Texto proporcionado:
+++++

Postizquierdistas y postderechistas formulan una crítica ontológica, no meramente estructural. Hakim Bey afirma: "El Estado es el mapa, el mercado es el reloj; ambos intentan reemplazar el territorio y el tiempo real por una abstracción operativa". Para él, lo real es inefable y fluido; no puede ni debe ser regimentado por contratos sociales ni comerciales. Estado y mercado, bajo las lógicas de ley y necesidad, son dos caras del mismo dispositivo, la programación del deseo y la mediación de la experiencia.
Desde otro lado, Ernst Jünger también rechaza la totalidad sistémica. En obras como "El trabajador" o "La emboscadura", plantea la figura del “anarca” no como el revolucionario que sustituye un orden por otro, sino como quien se sustrae, habita las grietas sin someterse. El anarca jüngeriano, como el insurrecto de Bey, no quiere gobernar ni ser gobernado. “No es un monje, pero lleva un claustro dentro”. Ambos buscan una libertad interior irreductible a un contrato o ley.
El anarca no es individualista ni colectivista, es algo más que ambos, cree que el individuo es un medio del Ser que se transmite y a eso llama Tradición. A diferencia del individualista que como liberal su espacio se limita a si mismo el anarca como el monarca se extiende hacia otros. No le molesta alinearse ni conformar trinchera con quienes son afines al servicio de una causa o en contra de esta, todo ello sigilosamente como un espía.
No pretende hacer un manual ideológico a seguir porque considera que lo único seguro es el caos pero no porque no crea en el Orden o en la autoridad no desprecia a la jerarquía, porque la necesita. Del mismo modo, no es un no-creyente, sino alguien que exige algo en lo que valga la pena creer. Tampoco es antiautoritario. Todo lo contrario necesita a la autoridad, aunque no crea en ella. Sus facultades críticas se agudizan por la falta de credibilidad en lo que pide. Como un historiador, sabe de que habla. El Anarca es para el anarquista, lo que el monarca es para el monárquico.

+++++

Líneas de datos:
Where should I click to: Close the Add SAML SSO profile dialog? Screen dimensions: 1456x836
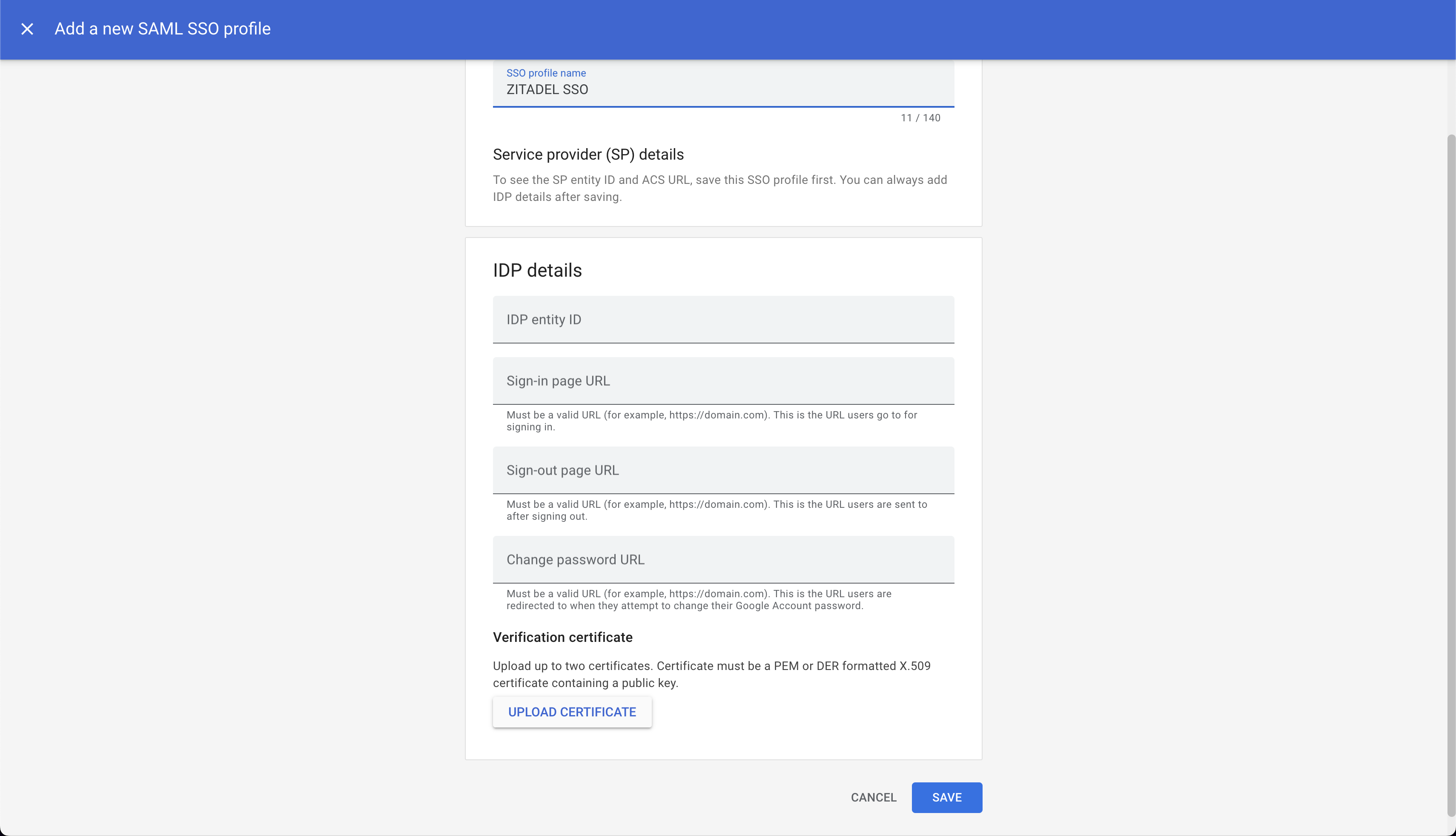coord(27,29)
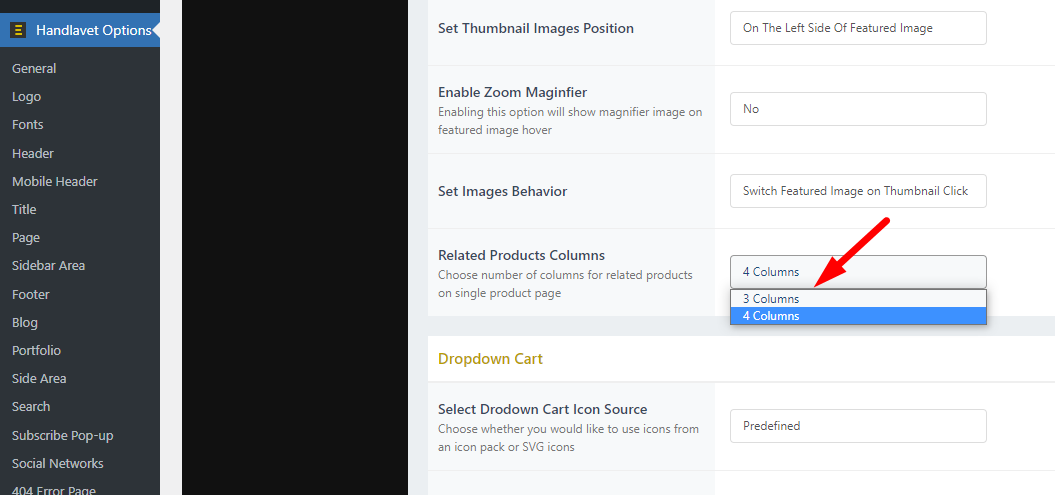
Task: Open the Blog settings page
Action: 25,323
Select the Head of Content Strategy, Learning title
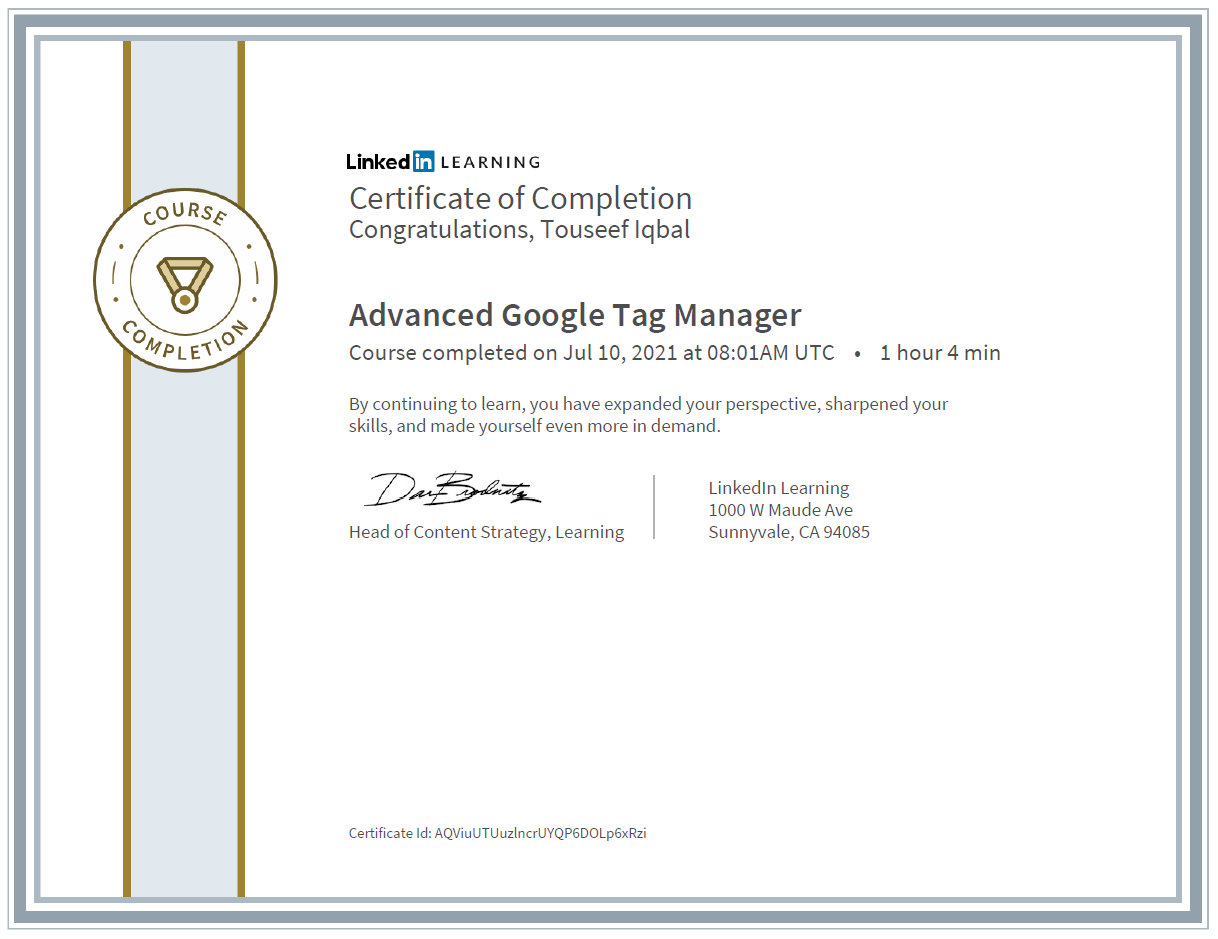Image resolution: width=1218 pixels, height=939 pixels. tap(486, 532)
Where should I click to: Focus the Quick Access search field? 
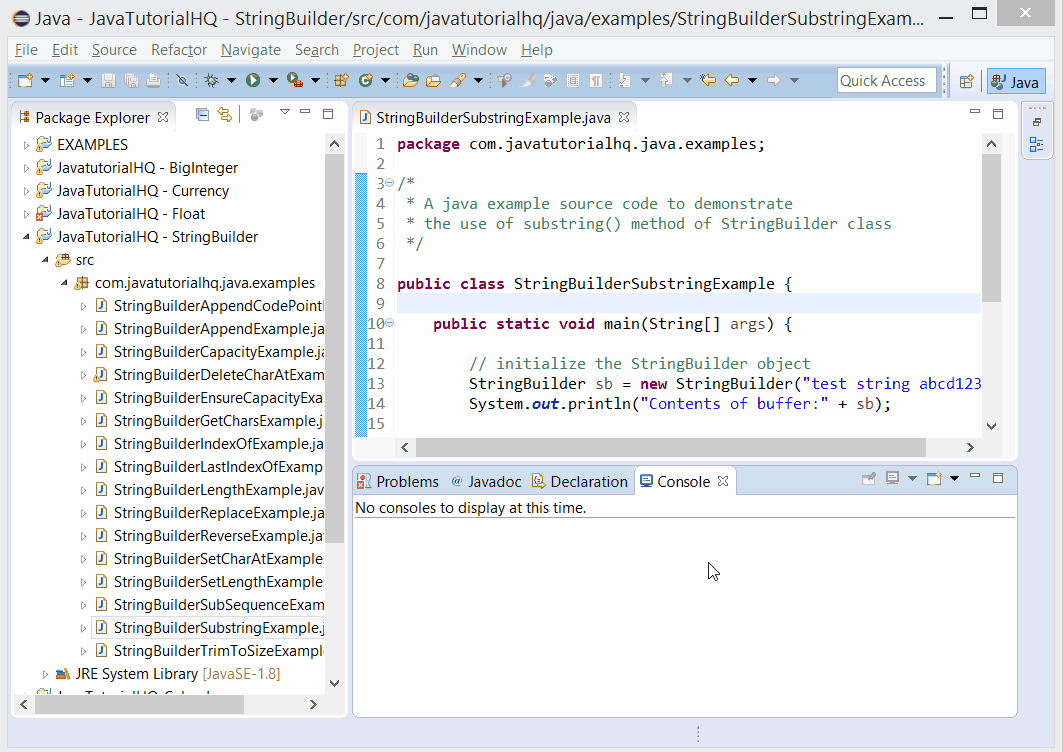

+++++

Requisitos del ejercicio:
1. Indica si cada afirmación concuerda con el texto sobre el anarca y responde sí o no, citando entre comillas las palabras exactas del texto que lo deciden. (a) Para Hakim Bey, el Estado es el mapa y el mercado es el reloj. (b) El anarca desprecia la jerarquía. (c) El anarca es un no-creyente.
2. Prolonga, por favor, el texto sobre el anarca a partir de su última oración, con un párrafo que mantenga su tono y sus ideas.
El listado es material independiente del texto sobre el anarca.

En respuesta:
1.
(a) Sí: "El Estado es el mapa, el mercado es el reloj".
(b) No: "no desprecia a la jerarquía, porque la necesita".
(c) No: "no es un no-creyente, sino alguien que exige algo en lo que valga la pena creer".

2.
Para él, el Ego/yo es tanto un filtro entre lo propio y lo ajeno como un puente que extiende lo propio en el mundo. El ego es la puerta de input/output de la informacion. Es por ello que no cree que la base de la sociedad sea el contrato como cree el individualista, para él más bien es un terreno de batalla. No necesita marcar límites artificiales. Su Yo no se limita a su individuo, se extiende hacia los que considera "propios", así como también se retira de quienes ya considera "ajenos". Un campo de batalla que es el principio de amistad/enemistad que da origen a toda comunidad y que no tiene nada que ver con el principio hobbesiano de "enemigo/enemigo" que lleva a reconocer a los peores tiranos como "autoridad".
A diferencia de los anarcocapitalistas, que ven en el libre mercado la solución al Estado, estas corrientes rechazan ambos. Para ellos, el mercado en su forma capitalista moderna es también una arquitectura de dominación, una red que reduce los cuerpos y las voluntades a la lógica de productividad y rentabilidad. La libertad económica es otra forma de esclavitud cuando se mide en necesidad, escasez, usura o chantaje salarial. Stirner lo expresa: "No hay libertad más que para el egoísta que se ha hecho a sí mismo el centro del mundo que no reconoce ninguna autoridad externa, ni moral, ni política, ni económica".
Así, postizquierdistas y postderechistas superan las categorías heredadas. Los primeros, influenciados por el situacionismo, el primitivismo y el autonomismo, critican no solo lo político-económico, sino el entramado técnico y simbólico de la modernidad. Los segundos, desde una sensibilidad cercana al romanticismo o al conservadurismo revolucionario, denuncian la desespiritualización del mundo, la masificación de la vida, la disolución de lo sagrado y la artificialización de lo humano.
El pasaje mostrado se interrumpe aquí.